Ах да, ну конечно, думаю я, врезаясь коленом в кафедру. Давайте престарелый белый патриций загонит докладчицу обратно в ее тело, чтобы все стали свидетелями дичайшего, оксюморонного зрелища: думающей беременной. То есть чуть более раздутой версии общего оксюморона: думающей женщины.
Как будто никто и без него не замечал этого зрелища. Как будто похожая ситуация не разворачивалась чуть ли не в каждом пункте моего так называемого книжного турне. Как будто у меня самой, когда я видела беременную женщину в публичной среде, не пробегала в голове барабанная дробь, угрожавшая вытеснить всё остальное: беременная, беременная, беременная, — вероятно, потому, что душа (или души) в утробе генерирует помехи — помехи, которые препятствуют нашему обыкновенному восприятию другой как единственной другой. Помехи от столкновения не с одной, но и не с двумя.
Во время нервирующих сессий вопросов и ответов, тряски при взлетах и приземлениях и напряженных факультетских заседаний я клала руки на поднявшийся живот и пыталась без слов поговорить с существом, ворочающимся в темноте. Куда бы я ни шла, ребенок шел со мной. Привет, Нью-Йорк! Привет, ванная! И всё же у детей есть собственная воля, которая впервые дает о себе знать, когда мой ребенок выставляет конечность и превращает мой живот в палатку. Ночью он принимает причудливые позы, вынуждая меня умолять: Малыш, подвинься! Убери ногу с маминых легких! И если вы обнаружили какие-то отклонения, как я, то наверняка знаете, что вам придется наблюдать такие изменения в растущем теле малыша, которые могут причинить ему вред, и вы ничего не сможете с этим поделать. Бессилие, ограниченность, стойкость. Вы создаете ребенка, но не напрямую. Несете ответственность за его благополучие, но не можете контролировать ключевые элементы. Вы должны дать ему развернуться, подпитывать его развертывание, поддерживать его. Но разовьется он так, как запрограммированы его клетки. Невозможно обратить вспять структурное или хромосомное нарушение, выпив нужный органический чай.

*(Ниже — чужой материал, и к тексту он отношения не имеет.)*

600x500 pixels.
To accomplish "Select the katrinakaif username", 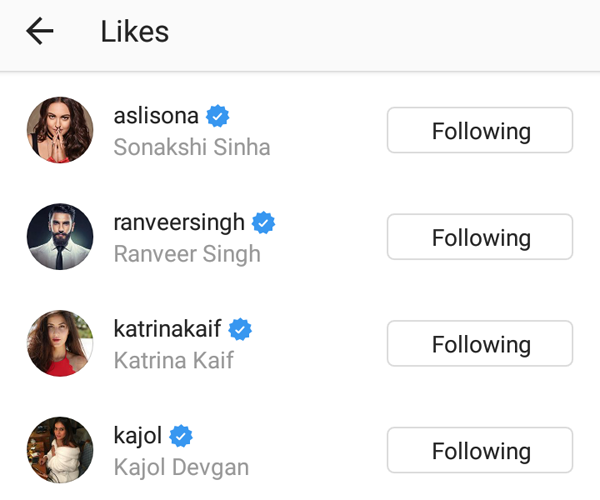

Зачем нам каждую неделю измерять его почки и беспокоиться из-за их размера, если мы уже решили, что я не буду извлекать его раньше срока или как-либо лечить его до появления на свет? спросила я у врача, которая водила скользким ультразвуковым зондом по моему животу в тысячный, кажется, раз. Ну, большинство матерей хотят знать как можно больше о состоянии своих детей, сказала она, избегая моего взгляда.
По правде говоря, когда мы предпринимали первые попытки зачать, я надеялась, что разделаюсь со своим проектом о жестокости и перейду к чему-то более «позитивному» для создания более веселого аккомпанемента ребенку в утробе. Но я зря волновалась — помимо того, что на зачатие ушло гораздо больше времени, чем я рассчитывала, так еще и беременность сама по себе преподала мне урок, насколько неуместной была подобная надежда.